DATASET:
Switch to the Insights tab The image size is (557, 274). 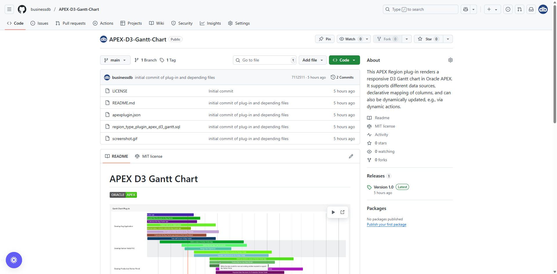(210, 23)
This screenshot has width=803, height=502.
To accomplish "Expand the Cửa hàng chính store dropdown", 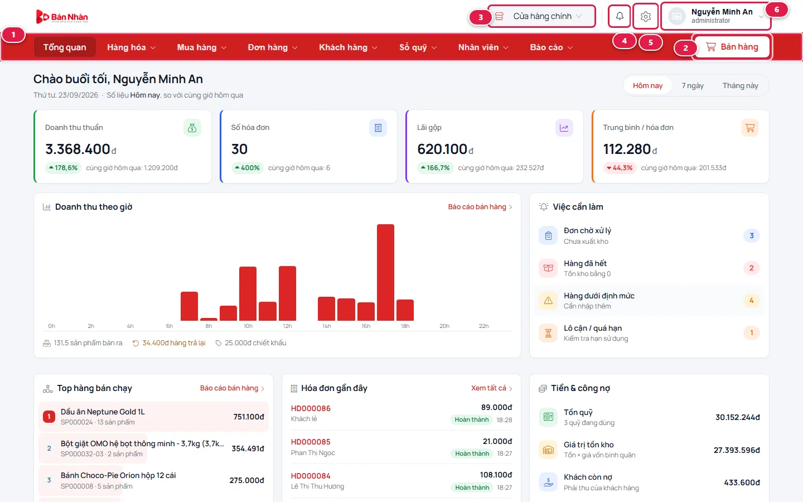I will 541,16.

--

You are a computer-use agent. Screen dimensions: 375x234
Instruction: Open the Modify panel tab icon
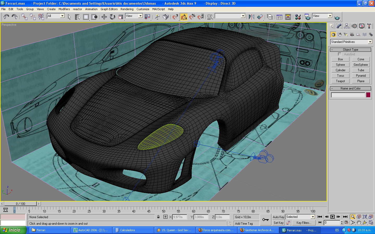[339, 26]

--

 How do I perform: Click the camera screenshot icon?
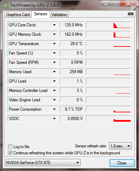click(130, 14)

YOUR GOAL:
Print everything from the line containing "How do I perform: Click" down to the line containing "click(130, 14)", both included, and leave the pictures out of your answer.

WORKED ANSWER:
 How do I perform: Click the camera screenshot icon?
click(130, 14)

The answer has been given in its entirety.